Wednesday, November 7, 2007

It's Times Like These, a Girl Could Use a Dog...

In a city of eight million people, how is it possible that I feel this alone?

Am I living my life in an M. Night Shyamalan movie? Does no one see or hear me because I'm actually dead? Because I'm an alien? Because it's actually the year 3092 and I'm living in a weird, Disney-theme-park-like version of the year 2007, just like in that teen fiction novel that Lili and I both read on vacation that one year when we were like 12 and that old M. Night totally ripped off in the making of the very dull "The Village?" (the name of which he also totally stole from my frequent musings on my hometown... Mr. S, I'm still waiting for my royalty check!)

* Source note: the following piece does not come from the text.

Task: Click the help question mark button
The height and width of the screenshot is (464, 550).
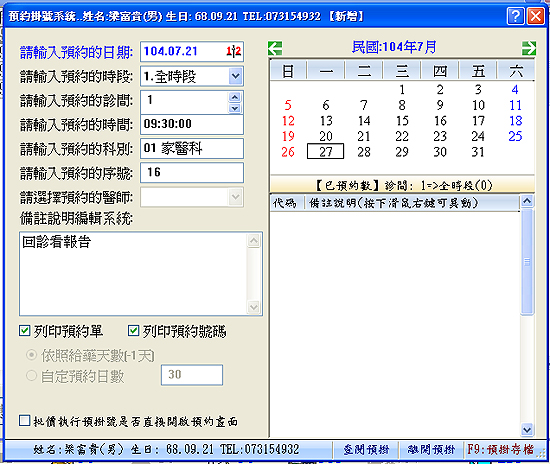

There's a severe lack of human interaction in my days. My work involves staring silently at a computer for 16-18 hours a day, broken up only by conference calls, which generally revolve around meaningless questions that make no difference in my life or work, so I take the opportunity as an authorized chance to nap for 45 minutes, rather than participate. I am surrounded, 24/7, day in and day out, by this teeming mass of people, but there's no one, no one in this city who would notice if one day, I just weren't there. We don't see each other here, not as individuals. We see each other as competitors, jockeying for sidewalk space, subway seats, restaurant tables, rent-stabilized apartments, the last cranberry cheesecake muffin, and a million other vital or not so vital pieces of our lives. We don't know our neighbors (although we know if they have a better apartment.) We don't know our co-workers (although we're happy to spread any gossip we might overhear.)

I'm okay with that. New York has always been a city of strivers. Ambitious, scheming people come here to make their way in the world, from John Jacob Astor to Kermit the Frog, and by nature, that precludes a lot of what Midwesterners would consider "being nice." But how do you meet people in an environment like that? Where do friends come from, if there's no free time, no common gathering point, and no energy to go out of your way to engage others? Is this why they say New Yorkers are unfriendly? I don't really think we are. I think we're just overwhelmed. Overwhelmed by the possibilities, the choices, and the sheer volume of people we face every day. How do you choose? Where do you start? And at the end of a long day, why risk spending time with new people you're not sure you'll like? I get precious little time to myself each day, and I know that a martini and a good book in my apartment will not let me down. The same can't be said for someone I met last week in a bar. Do I risk those few and fleeting moments to the chance that I might find someone whose company I just can't live without, or just selfishly grab that time and make the best of it on my own? Do I risk the ultimate high (having a fabulous time with a new friend), the ultimate low (wasting my free time sitting in a lame comedy club, not laughing, with some complete nutjob) or just meander along the comfortable path of a quiet night, a mixed drink, and an episode of Grey's Anatomy? It's a question to ponder... alone, in my few free minutes.